Hash Rank Join (HRJN)

Ilyas et al. (2003) presents a scheme for supporting top-_k_ joins in relational databases. The input to the scheme is a set of ranked relations, a join condition, and a monotone score combining function. The paper is an important one, and is nice an easy to read.

The paper then presents how this scheme can be translated into physical operators. The description of the Hash Rank Join (HRJN) operation contains an easy to fix bug for the GetNext() operation shown in Table 2. We show the bug here, and suggest a fix.

Bug

Let’s say we the join condition L.A = R.A, and the score combining function L.B + R.B for the following two relations L and R:

L
--------------
 id | A  | B
--------------
 1  | 1  | 5
--------------
 2  | 2  | 4
--------------
 3 | 3   | 2
--------------

R
--------------
 id | A  | B
--------------
 1  | 3  | 5
--------------
 2  | 1  | 4
--------------
 3  | 2  | 2
--------------

The pseudocode for the GetNext() operation in the paper (Table 2) will result in the threshold T never going lower than 7 = Max((5+2), (2+5)). This means that only the following two join results will be emitted (projected on the id and combined score columns):

----------------------
 L.id | R.id  | score
----------------------
 1    | 2     | 9
----------------------
 3    | 1     | 7
----------------------

whereas the join result

----------------------
 L.id | R.id  | score
----------------------
 2    | 3     | 6
---------------------- canot be emitted, since its score is 6, which is lower than 7, the minumum possible value for _T_.

Fix

The fix seems simple. We need to add a check to see if the relations the operator is reading ran out of tuples. If this is the case for both relations, then we know that we can get join results only from the priority queue Q and that the threshold T is not important.

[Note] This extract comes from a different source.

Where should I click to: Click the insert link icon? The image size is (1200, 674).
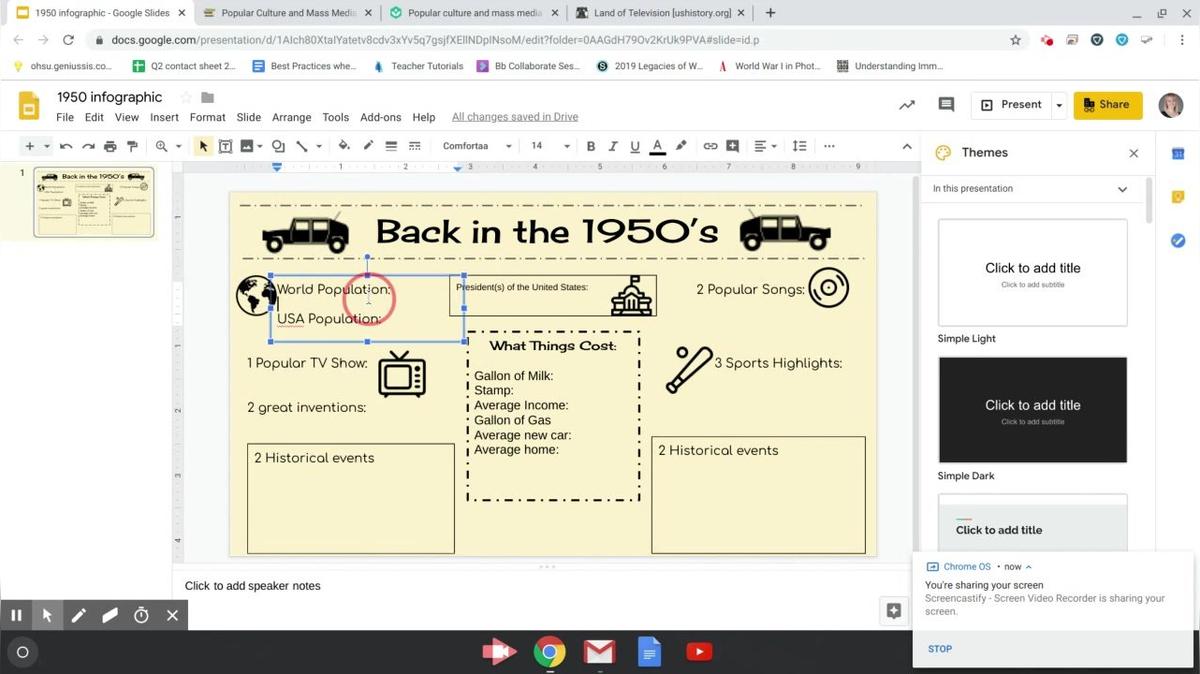[x=710, y=146]
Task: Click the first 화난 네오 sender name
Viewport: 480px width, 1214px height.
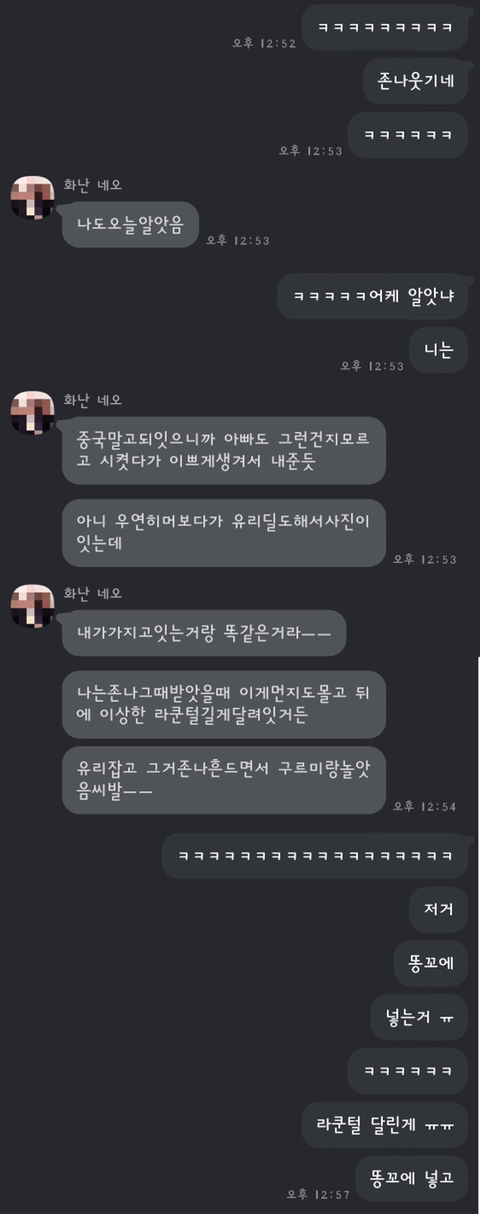Action: coord(92,185)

The changes to the pseudocode are as follows. The two occurrences of the statement:

if(tuple.score ≥ T) to

if(tuple.score ≥ T OR (!L.hasNext() AND !R.hasNext()))

where L.hasNext() returns true if L has an unread tuple, and false otherwise

References

Ihab F. Ilyas, Walid G. Aref, Ahmed K. Elmagarmid: Supporting Top-k Join Queries in Relational Databases. VLDB 2003.